22-05-2018

United States remains the world’s top producer of petroleum and natural gas hydrocarbons

The United States remained the world’s top producer of petroleum and natural gas hydrocarbons in 2017, reaching a record high. The United States has been the world’s top producer of natural gas since 2009, when U.S. natural gas production surpassed that of Russia, and the world’s top producer of petroleum hydrocarbons since 2013, when U.S. production exceeded Saudi Arabia’s. Since 2008, U.S. petroleum and natural gas production has increased by nearly 60%.

https://www.eia.gov/todayinenergy/images/2018.05.21/main.png

Source: U.S. Energy Information Administration

For the United States and Russia, total petroleum and natural gas hydrocarbon production, measured in energy content, is almost evenly split between petroleum and natural gas, while Saudi Arabia’s production heavily favors petroleum. Total petroleum production is made up of several different types of liquid fuels, including crude oil and lease condensate, tight oil, extra-heavy oil, and bitumen. In addition, various processes produce natural gas plant liquids (NGPL), biofuels, and other liquid fuels, some as a result of refinery processing gain.

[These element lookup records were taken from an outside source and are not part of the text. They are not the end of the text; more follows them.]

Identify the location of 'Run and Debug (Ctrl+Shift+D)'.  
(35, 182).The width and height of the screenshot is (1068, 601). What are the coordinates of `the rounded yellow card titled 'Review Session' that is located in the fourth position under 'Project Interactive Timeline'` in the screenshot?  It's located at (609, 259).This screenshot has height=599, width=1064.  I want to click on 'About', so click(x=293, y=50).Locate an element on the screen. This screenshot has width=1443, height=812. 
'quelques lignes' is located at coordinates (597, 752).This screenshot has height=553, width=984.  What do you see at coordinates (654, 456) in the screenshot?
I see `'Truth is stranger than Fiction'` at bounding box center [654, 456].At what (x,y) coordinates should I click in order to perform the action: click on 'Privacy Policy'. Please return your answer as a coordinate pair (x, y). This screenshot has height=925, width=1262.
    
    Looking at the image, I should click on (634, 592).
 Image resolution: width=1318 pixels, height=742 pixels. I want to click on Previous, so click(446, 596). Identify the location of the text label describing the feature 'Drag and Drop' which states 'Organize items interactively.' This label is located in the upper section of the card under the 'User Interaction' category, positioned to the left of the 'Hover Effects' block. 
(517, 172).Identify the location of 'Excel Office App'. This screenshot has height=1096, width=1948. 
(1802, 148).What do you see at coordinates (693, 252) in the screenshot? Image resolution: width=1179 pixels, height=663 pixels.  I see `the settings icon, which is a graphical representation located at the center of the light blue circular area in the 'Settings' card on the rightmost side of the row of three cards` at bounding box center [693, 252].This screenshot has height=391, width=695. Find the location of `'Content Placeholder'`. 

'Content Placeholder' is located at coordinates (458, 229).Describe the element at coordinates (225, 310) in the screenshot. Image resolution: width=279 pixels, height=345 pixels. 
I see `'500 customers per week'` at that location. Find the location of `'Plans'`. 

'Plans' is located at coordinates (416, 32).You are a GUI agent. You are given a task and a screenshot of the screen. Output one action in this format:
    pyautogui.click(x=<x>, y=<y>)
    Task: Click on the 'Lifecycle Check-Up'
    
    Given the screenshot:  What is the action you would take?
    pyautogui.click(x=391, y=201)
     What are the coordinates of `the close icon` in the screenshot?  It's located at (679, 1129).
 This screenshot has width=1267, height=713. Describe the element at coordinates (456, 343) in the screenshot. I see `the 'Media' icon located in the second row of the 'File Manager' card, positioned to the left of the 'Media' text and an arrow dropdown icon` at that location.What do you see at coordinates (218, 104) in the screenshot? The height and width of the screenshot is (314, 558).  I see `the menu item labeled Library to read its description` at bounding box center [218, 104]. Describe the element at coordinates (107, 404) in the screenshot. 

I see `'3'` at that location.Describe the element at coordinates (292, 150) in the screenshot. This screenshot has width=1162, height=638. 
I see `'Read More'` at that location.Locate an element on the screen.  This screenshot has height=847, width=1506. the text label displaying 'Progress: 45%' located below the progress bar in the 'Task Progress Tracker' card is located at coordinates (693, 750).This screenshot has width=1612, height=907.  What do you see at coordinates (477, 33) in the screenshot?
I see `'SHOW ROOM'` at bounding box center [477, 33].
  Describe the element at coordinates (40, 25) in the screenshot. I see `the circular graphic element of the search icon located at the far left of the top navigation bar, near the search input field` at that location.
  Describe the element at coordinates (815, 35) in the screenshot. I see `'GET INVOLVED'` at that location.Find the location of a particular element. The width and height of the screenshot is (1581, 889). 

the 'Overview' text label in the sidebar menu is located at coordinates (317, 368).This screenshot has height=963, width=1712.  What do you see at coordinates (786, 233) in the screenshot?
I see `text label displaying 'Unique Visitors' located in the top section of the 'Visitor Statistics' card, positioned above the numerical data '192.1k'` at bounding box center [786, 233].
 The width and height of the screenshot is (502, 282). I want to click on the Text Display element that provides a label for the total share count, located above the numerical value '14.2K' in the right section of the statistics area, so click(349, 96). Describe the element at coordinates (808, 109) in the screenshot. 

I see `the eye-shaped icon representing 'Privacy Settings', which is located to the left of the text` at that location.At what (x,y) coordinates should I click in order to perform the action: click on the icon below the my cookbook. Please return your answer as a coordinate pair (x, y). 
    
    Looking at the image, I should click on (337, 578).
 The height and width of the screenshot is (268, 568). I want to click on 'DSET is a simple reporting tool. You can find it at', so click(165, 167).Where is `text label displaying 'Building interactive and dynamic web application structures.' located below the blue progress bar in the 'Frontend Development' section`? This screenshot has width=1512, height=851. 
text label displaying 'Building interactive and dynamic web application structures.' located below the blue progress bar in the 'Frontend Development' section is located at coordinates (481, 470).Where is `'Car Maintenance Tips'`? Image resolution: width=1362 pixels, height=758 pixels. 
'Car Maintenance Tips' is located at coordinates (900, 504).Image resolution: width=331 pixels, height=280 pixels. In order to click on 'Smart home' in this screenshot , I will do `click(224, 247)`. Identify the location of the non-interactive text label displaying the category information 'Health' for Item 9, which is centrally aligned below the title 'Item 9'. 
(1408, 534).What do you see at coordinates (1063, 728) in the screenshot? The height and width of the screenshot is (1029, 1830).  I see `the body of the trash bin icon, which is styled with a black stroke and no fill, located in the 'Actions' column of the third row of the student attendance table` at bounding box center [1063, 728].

https://www.eia.gov/todayinenergy/images/2018.05.21/chart2.png

Source: U.S. Energy Information Administration

U.S. petroleum production increased by 745,000 barrels per day (b/d) in 2017, driven by a 21% increase in oil prices to approximately $65 per barrel. In the United States, crude oil and lease condensate accounted for 60% of total petroleum hydrocarbon production in 2017, and natural gas plant liquids accounted for 24%. Saudi Arabia and Russia have much smaller volumes of natural gas plant liquids, as well as refinery gain and biofuels production, which combined account for most of the remaining share of U.S. petroleum production.

U.S. dry natural gas production grew slowly in early 2017 because of unfavorable economic conditions at that time. Production increased during the last nine months of the year, ultimately leading to a 5.7 billion cubic feet (Bcf/d) difference between the first quarter and fourth quarter of 2017. From 2016 to 2017, domestic dry natural gas production increased by 1%, and U.S. liquefied natural gas exports quadrupled. Consumer natural gas demand was mixed, as a result of warmer winter weather compared with 2016 and higher natural gas prices contributing to a 7% decline in natural gas consumption for power generation.

https://www.eia.gov/todayinenergy/images/2018.05.21/chart3.png

Source: U.S. Energy Information Administration

Russian and Saudi natural gas production expanded significantly in 2017, at 8% and 6% year-on-year growth, respectively. In contrast, Russian and Saudi total liquids production fell in 2017 compared with 2016. Saudi Arabia and Russia lowered oil production as part of an agreement by the Organization of the Petroleum Exporting Countries (OPEC) and some non-OPEC producers (including Russia) to reduce total crude oil production in an effort to lower global oil inventories.

Saudi Arabia’s petroleum production is critical to the Saudi economy, but it is specifically important as a source of domestic energy because the country burned nearly 0.5 million b/d of crude oil for electricity generation in 2017. The continued development of the Wasit, Hasbah, and Arabiyah natural gas fields is expected to reduce the country’s long-term reliance on power generation from crude oil.

In EIA’s May Short-Term Energy Outlook (STEO), U.S. petroleum and other liquid fuels production is expected to increase, reaching 17.6 million b/d in 2018 and 19.1 million b/d in 2019, up from 15.6 million b/d in 2017.

The May STEO forecasts Russian liquid fuels production to average 11.2 million b/d in 2018 and in 2019, the same as the 2017 production level. The STEO provides a production forecast for members of OPEC as a whole rather than for individual countries. Total liquids production for OPEC, which was 39.3 million b/d in 2017, is forecast to be 39.2 million b/d in 2018 and 39.5 million b/d in 2019. This forecast takes into account recent agreements among OPEC member countries, as well as pledges by some non-OPEC producers, such as Russia, to reduce output. However, noncompliance is expected to increase toward the end of 2018.